Eventually I tried to log into one of my old cloud accounts, to find it was only disabled since 9 days after my layoff. Pretty sloppy.
Last time I resigned, I got to keep the laptop and got to promise I had deleted everything work-related.
There is another thread elsewhere on the first page about low-trust USA.
Sadly, behaviors and expectations converge toward one another.
I work in government. If you think that is incompetence, then I have stories that could make your skin crawl.
I think mature sysadmins accept there's a certain .. bushido to their security-critical role. It is after all their job to respond to security threats, including by revoking credentials, and to recognize that they might fall on the wrong side of that some day.
But things are different both in small companies, and non-US environments where minimum notice periods or redundancy consultations are a thing. You may put people on "gardening leave" where they're still paid but not actually working. Or it may be the case that the sysadmin is the one person who knows and controls a lot of stuff, and the employer has ended up relying on them for a smooth handover. Password and role management for the "root" of things is a real problem.
They do all of that now though...
In the US, they'll terminate your access while you're on the Teams Meeting behind the scenes and if you have any gaps, issues, blips, or smudges in your resume it gets thrown into the recycle bin by some AI agent.
the problem is that its so challenging to figure out what the person actually has access to. Have they ever done a export with sensitive information, that is now sitting on their local machine? Any important clients they still are in contact with over email that they may try to sabotage? Any other creative endeavors you haven't thought through?
The most fool proof way is just to nuke the computer in its entirety.
Privileged access should only be temporary in context of break glass with approval. People can go ballistic with core systems for reasons other than firing.
nah give the access to LLM, what can go wrong
In an age of malicious agentic AI, this level of access is negligent. A lack of engineering controls preventing this from happening at all means that a simple phishing or supply chain attack could easily have resulted in the same outcome or worse.
I don't think you understand how this works. The second person was hired because the first one wined at his manager until he was hired. Presumably this was part of a whole chain and that would make me understand why “the individuals responsible for hiring the twins are no longer employed by Opexus.” was a good idea.
Jokes aside, stuff like this sucks because I suspect many employers will take from it the most extreme, dehumanizing lessons, e.g.: (a) make firings [edit: including lay-offs] as abrupt as possible including terminating all access immediately
The employee is always the last to know. This is standard fare.
> a more balanced version: <bunch of weedy ACLs, judgement calls, liability/>
Too complicated and subjective, stinks of more risk.
Also, I don't think it's dehumanizing it all (having been on the receiving end of it way back when during a layoff, and involved in the process more times than I care to count). It's standard practice for involuntary terms at all companies we work with, whether employee is IT or not.
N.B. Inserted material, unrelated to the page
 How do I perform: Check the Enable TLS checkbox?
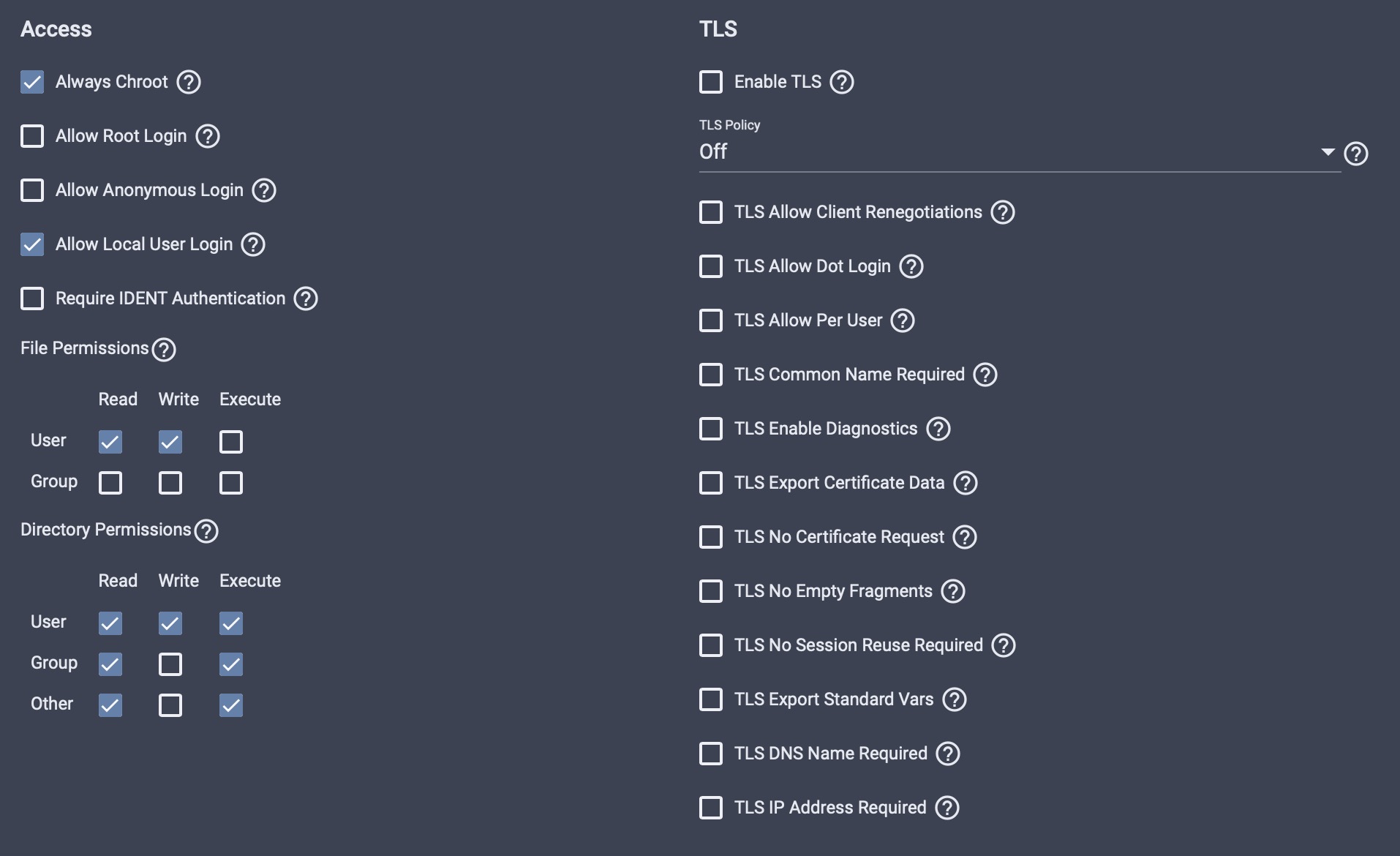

If a company is not doing this already, I'd encourage them to.
> Too complicated and subjective, stinks of more risk.
I actually think there's less risk, because it's not as narrowly focused on what a just-fired employee can do. That's not the only scenario of concern.
> Also, I don't think it's dehumanizing it all (having been on the receiving end of it way back when during a layoff, and involved in the process more times than I care to count).
Interesting. Thanks for the perspective. I've been fortunate enough to not be on the receiving end of a lay-off, knock on wood. It's happened to my teammates/reports though. Wasn't my decision. :-(
Then Opexus fired the one who said it.
Leaving no one to say anything anymore on their behalf.